Prison healthcare

More than 11.5 million people are estimated to be in prison globally – the highest ever, and a 24% increase since 2000 (a rate slightly less than the estimated growth in the world’s general population). Prison overcrowding remains at critical levels in some countries, with prisons operating above official capacity in 121 countries.

The Global Prison Trends 2022 is Penal Reform International’s annual flagship report, published with the Thailand Institute of Justice, identifying the key trends and challenges in prison systems worldwide.

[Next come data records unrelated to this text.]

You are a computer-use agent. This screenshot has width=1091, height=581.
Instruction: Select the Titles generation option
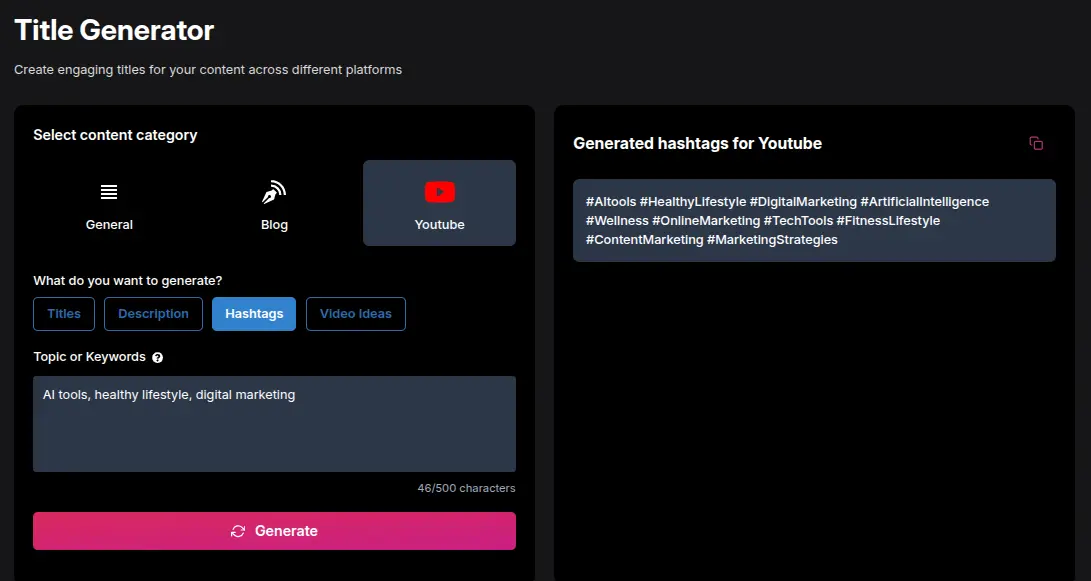click(63, 313)
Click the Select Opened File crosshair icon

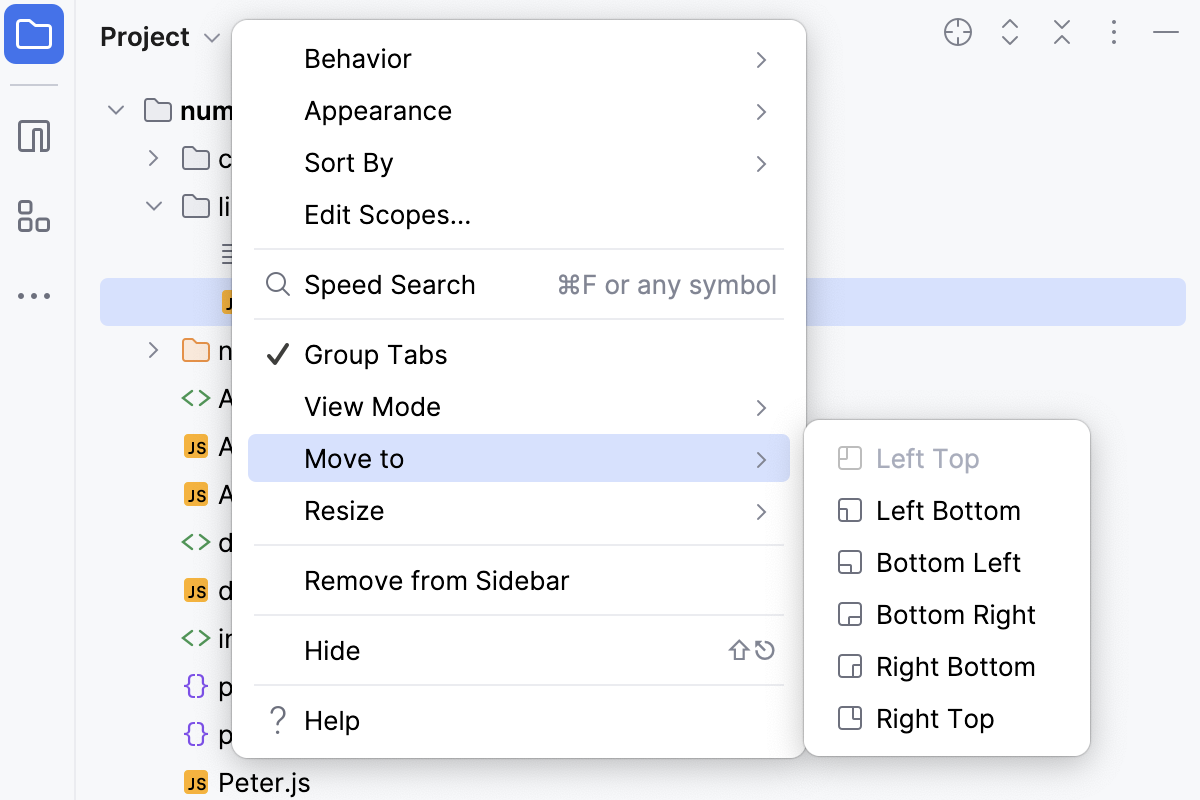957,32
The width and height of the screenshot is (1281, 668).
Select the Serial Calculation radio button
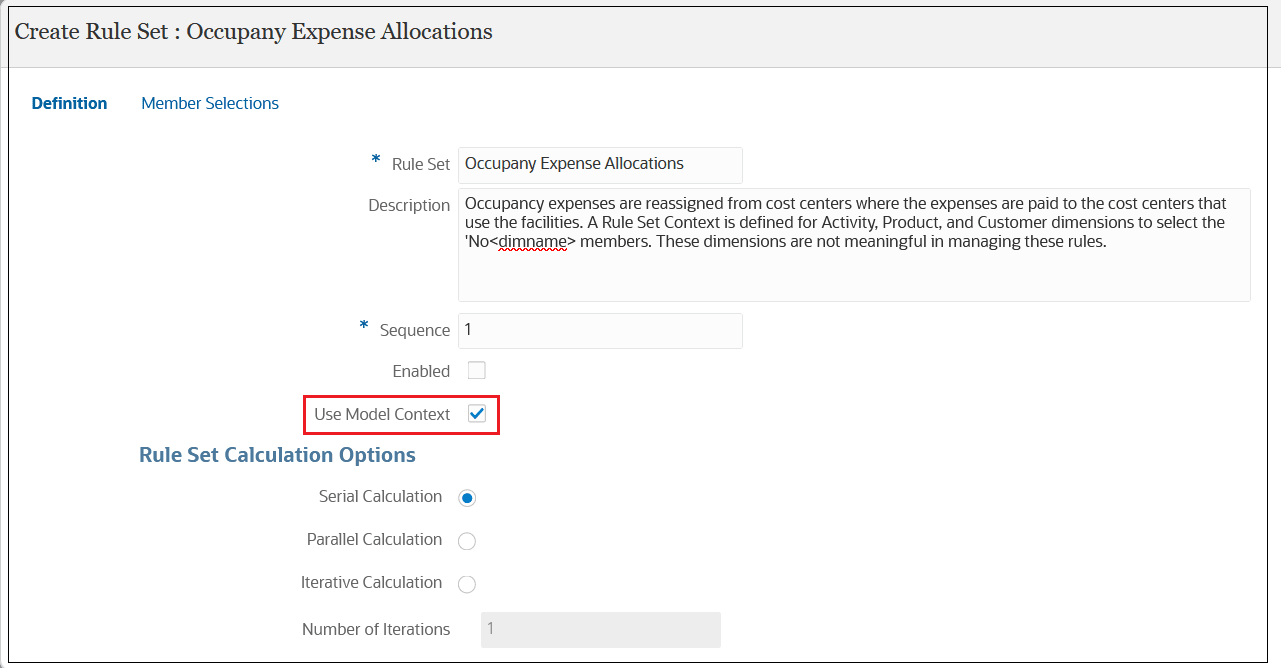[x=467, y=497]
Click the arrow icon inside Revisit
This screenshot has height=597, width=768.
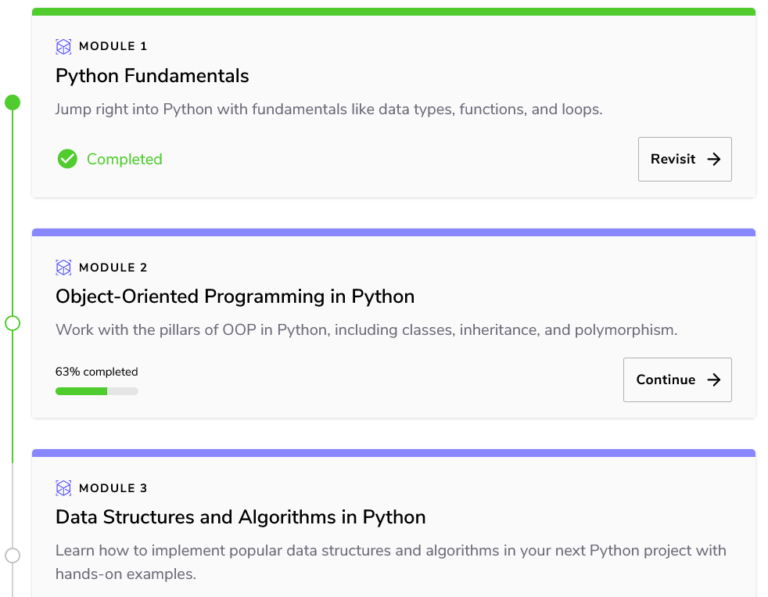(713, 159)
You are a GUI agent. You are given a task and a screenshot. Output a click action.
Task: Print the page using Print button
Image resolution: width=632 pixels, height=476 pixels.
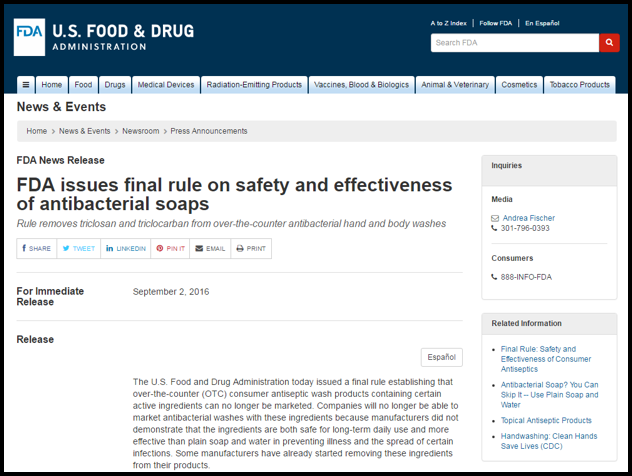251,248
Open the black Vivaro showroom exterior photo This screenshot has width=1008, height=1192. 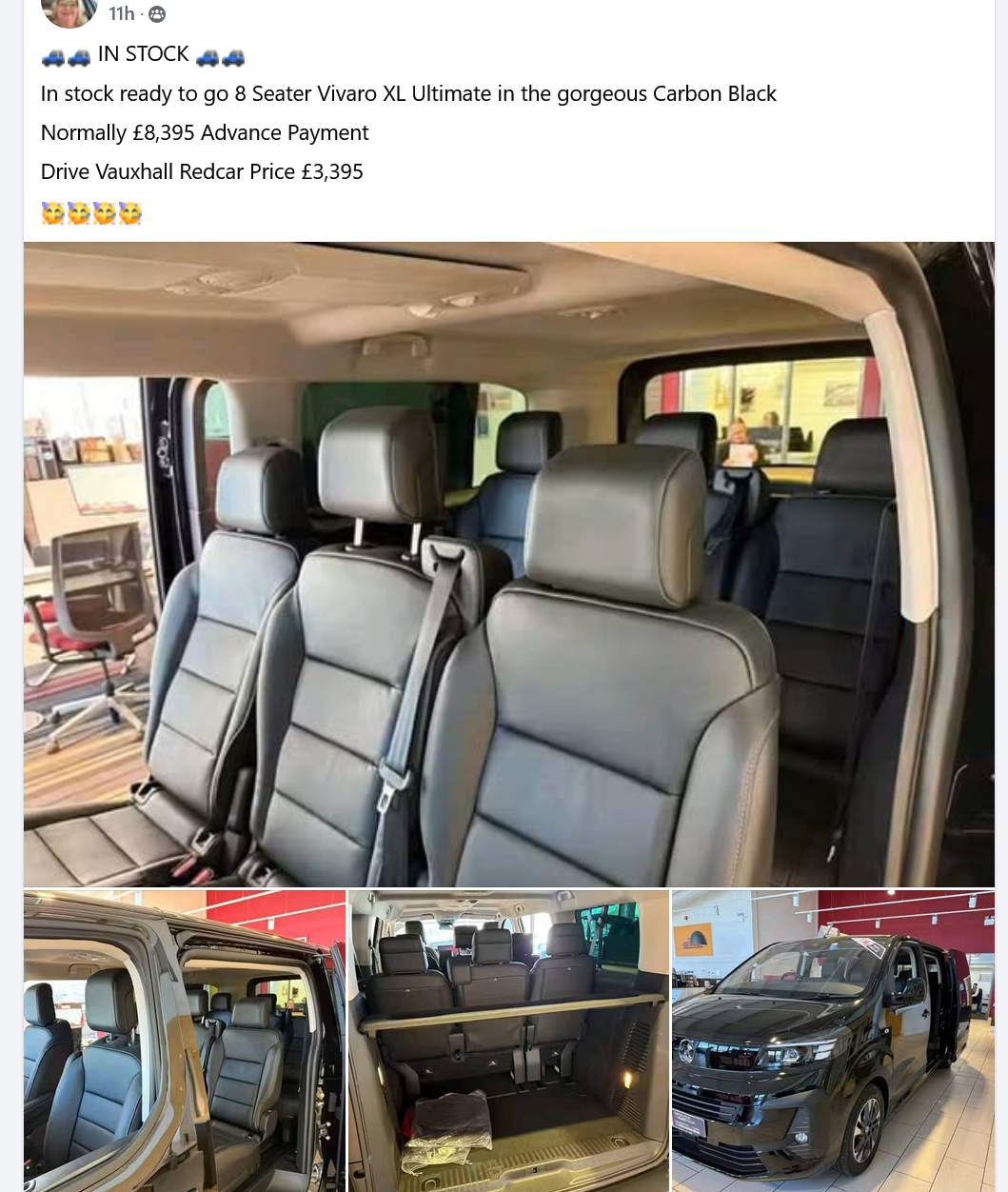click(x=833, y=1041)
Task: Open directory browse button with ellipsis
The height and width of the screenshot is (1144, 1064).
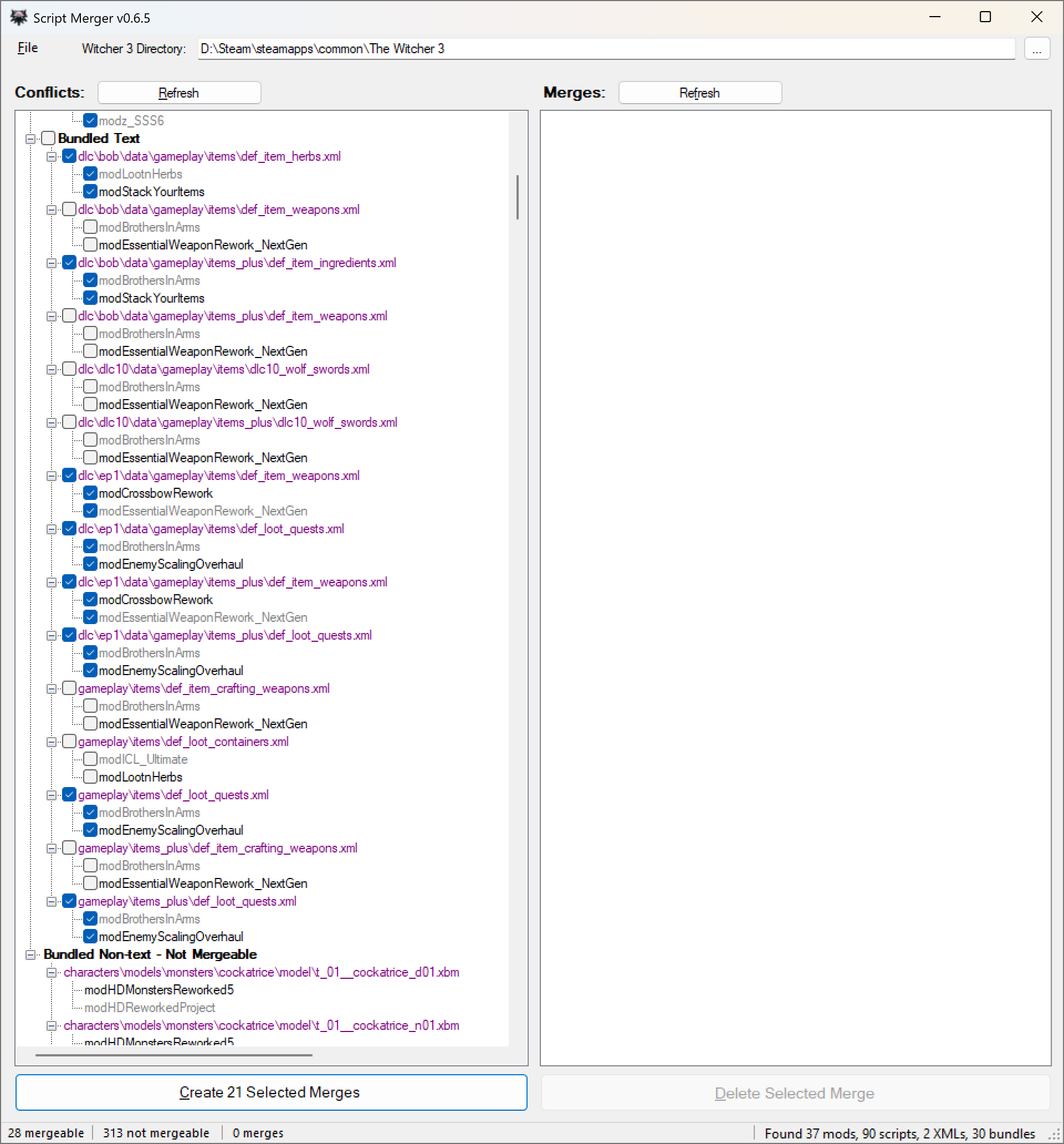Action: click(1037, 49)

National drug policies that result in imprisonment of people who use drugs and those involved in illegal drug markets continue to be a major contributing factor to prison overcrowding globally (see Imprisonment and prison overcrowding).  For decades, punitive drug laws that impose disproportionate criminal sanctions have led to the imprisonment of millions of people worldwide for drug offences. Today, it is estimated that 2.2 million people worldwide are in prison for drug offences, of which 22% (470,000 people) have been imprisoned for drug possession for personal use. Additionally, across seven East and Southeast Asian countries between 440,000 and 500,000 people who use drugs (and unknown numbers elsewhere) are subject to civil or administrative detention because of their personal drug use.

To access the report, please follow this link>>>.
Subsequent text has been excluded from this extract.